(Problem to solve) Collect every line in the listing below that contains the string "screenshot".

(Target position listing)

>>>>>

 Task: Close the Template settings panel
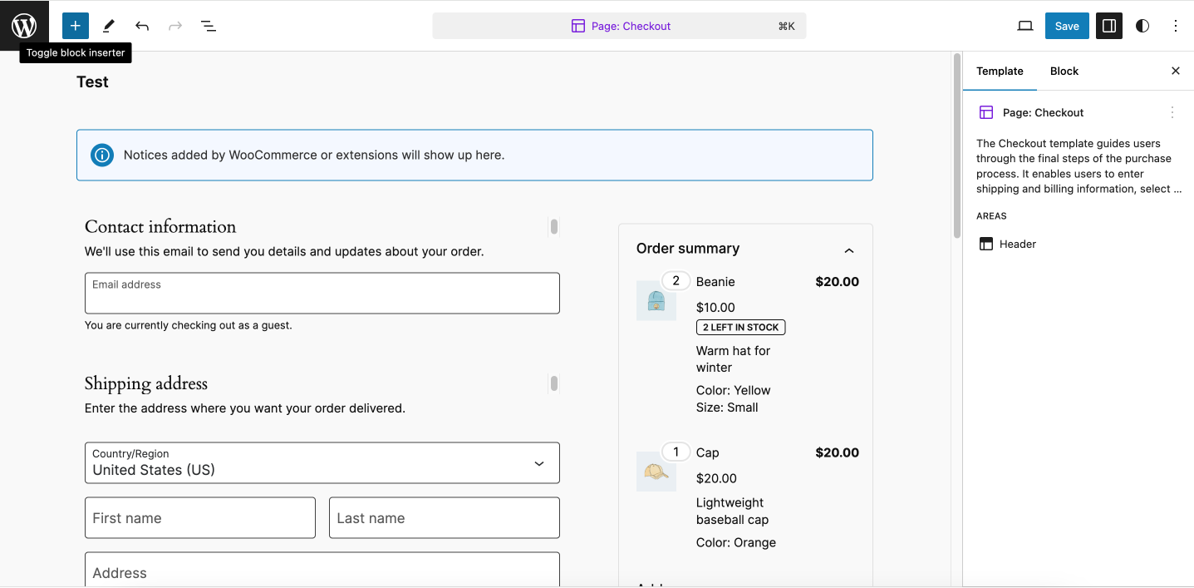1175,71
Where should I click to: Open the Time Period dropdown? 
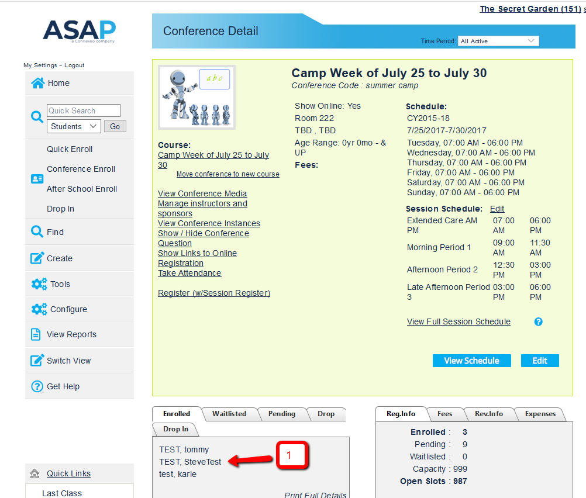498,41
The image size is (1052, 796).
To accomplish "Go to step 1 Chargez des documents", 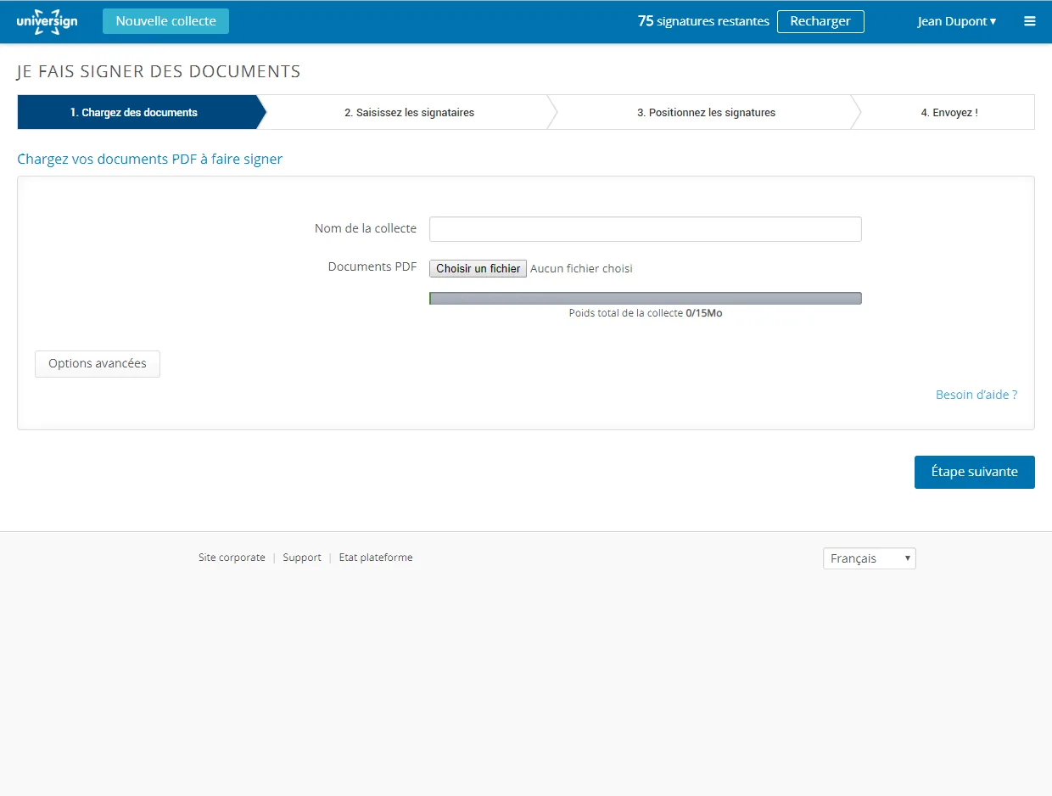I will coord(136,112).
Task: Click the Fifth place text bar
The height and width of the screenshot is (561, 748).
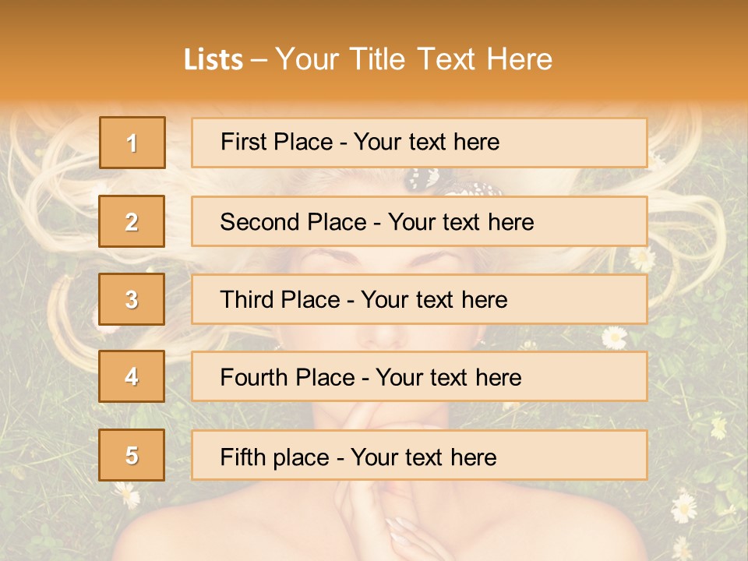Action: click(419, 455)
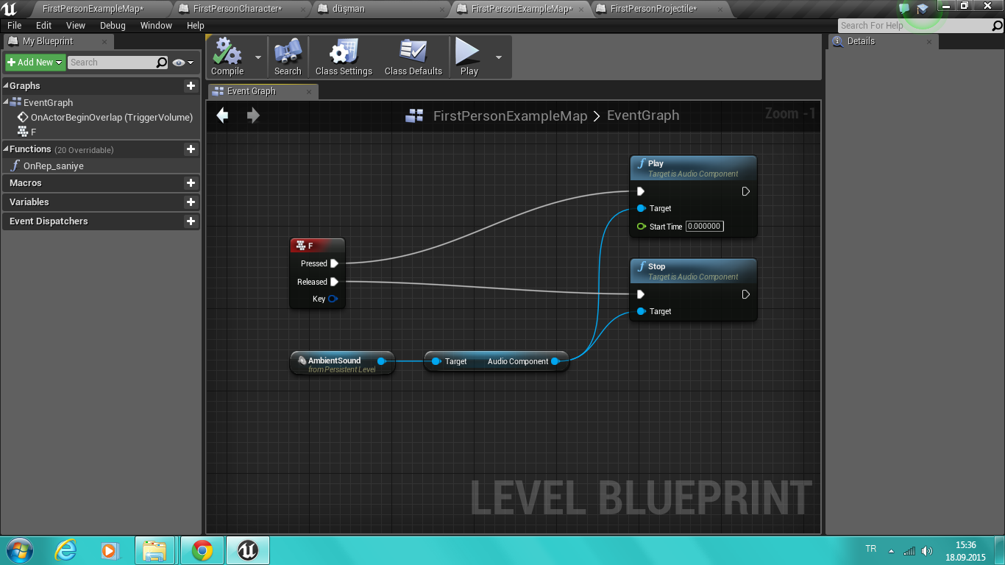Screen dimensions: 1005x565
Task: Expand the Play options dropdown arrow
Action: tap(499, 57)
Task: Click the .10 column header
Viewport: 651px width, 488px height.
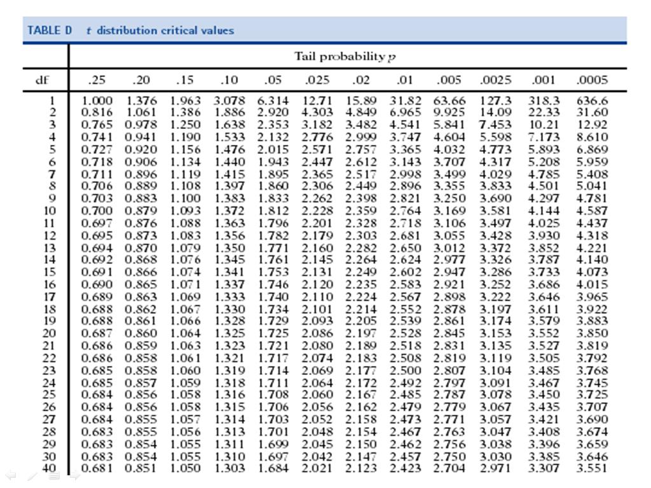Action: (229, 79)
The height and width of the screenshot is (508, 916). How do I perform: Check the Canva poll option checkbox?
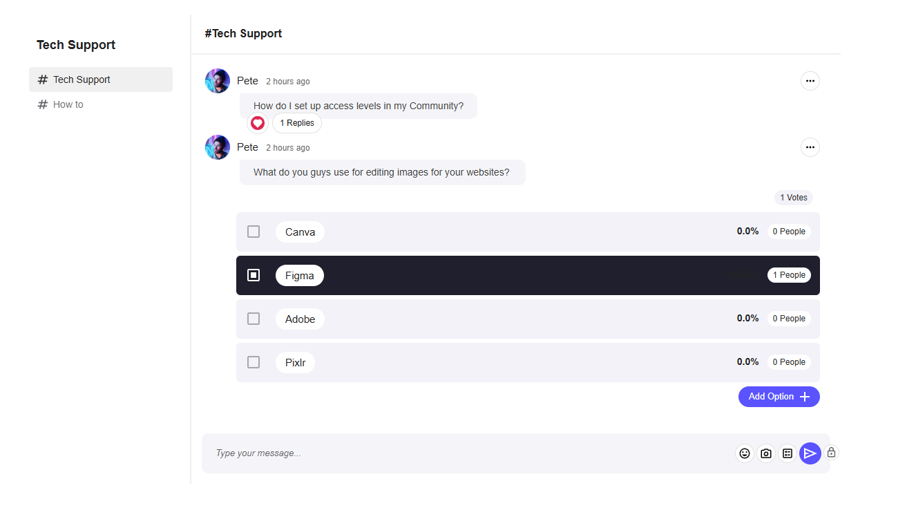pyautogui.click(x=254, y=232)
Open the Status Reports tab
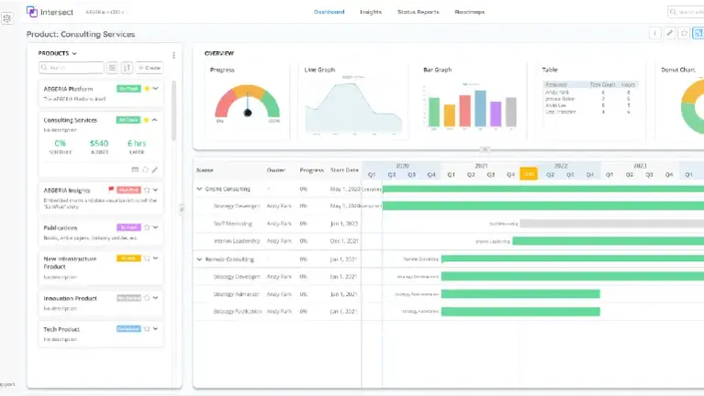The image size is (704, 396). (418, 12)
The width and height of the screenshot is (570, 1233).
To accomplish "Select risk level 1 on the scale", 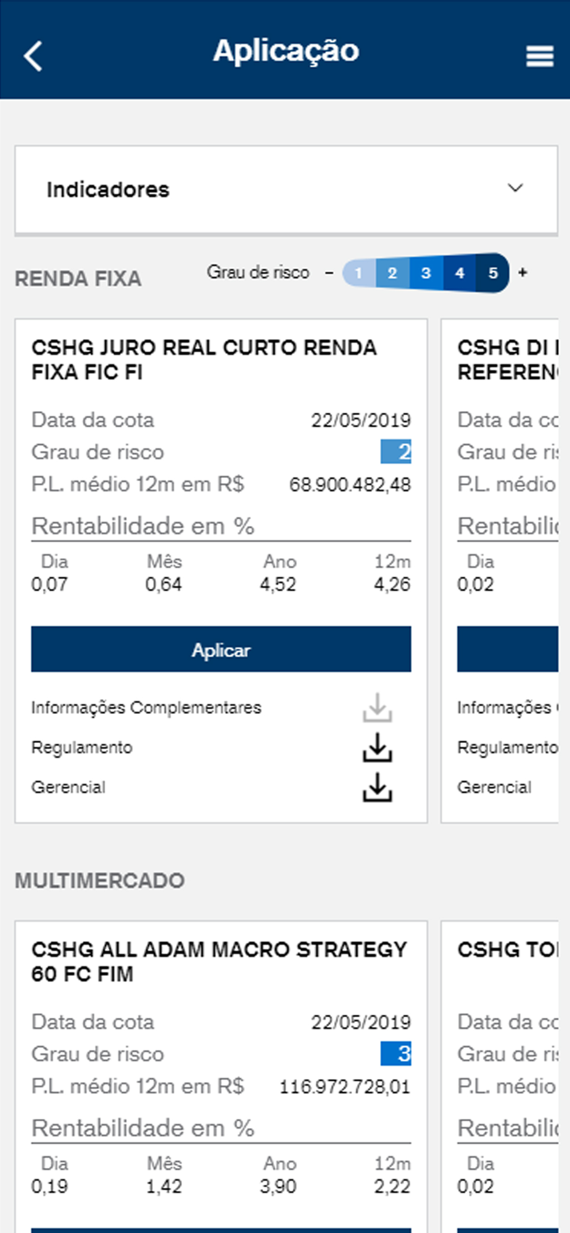I will coord(358,273).
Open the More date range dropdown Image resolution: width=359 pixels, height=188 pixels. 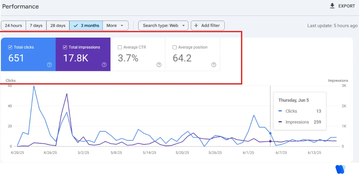click(x=115, y=26)
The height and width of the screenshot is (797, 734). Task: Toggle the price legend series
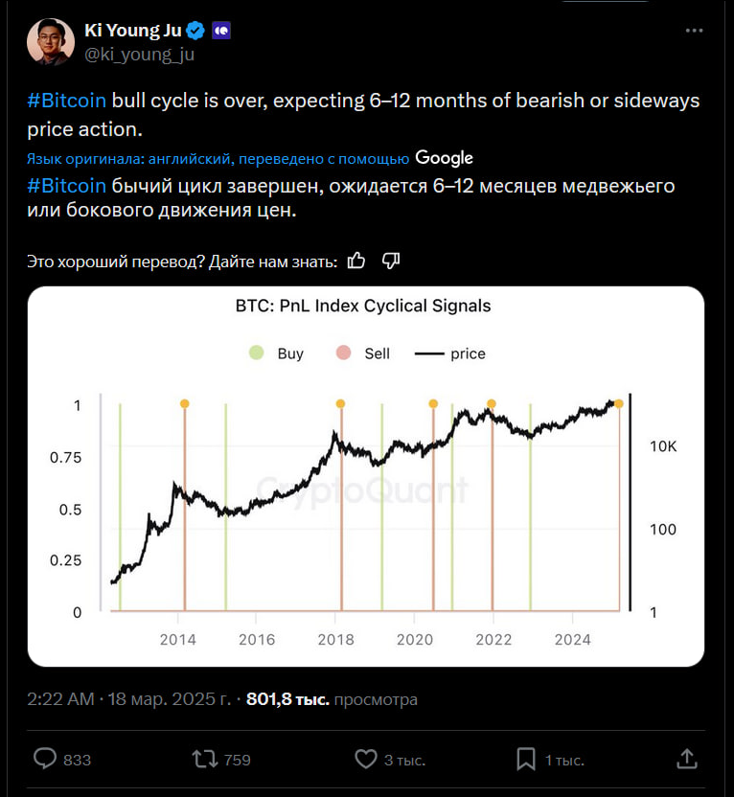point(451,353)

<<<<<

(Expected output)
The height and width of the screenshot is (561, 748).
The height and width of the screenshot is (508, 916). How do I perform: Check the Canva poll option checkbox?
The width and height of the screenshot is (570, 1233).
The height and width of the screenshot is (797, 734). Task: Toggle the price legend series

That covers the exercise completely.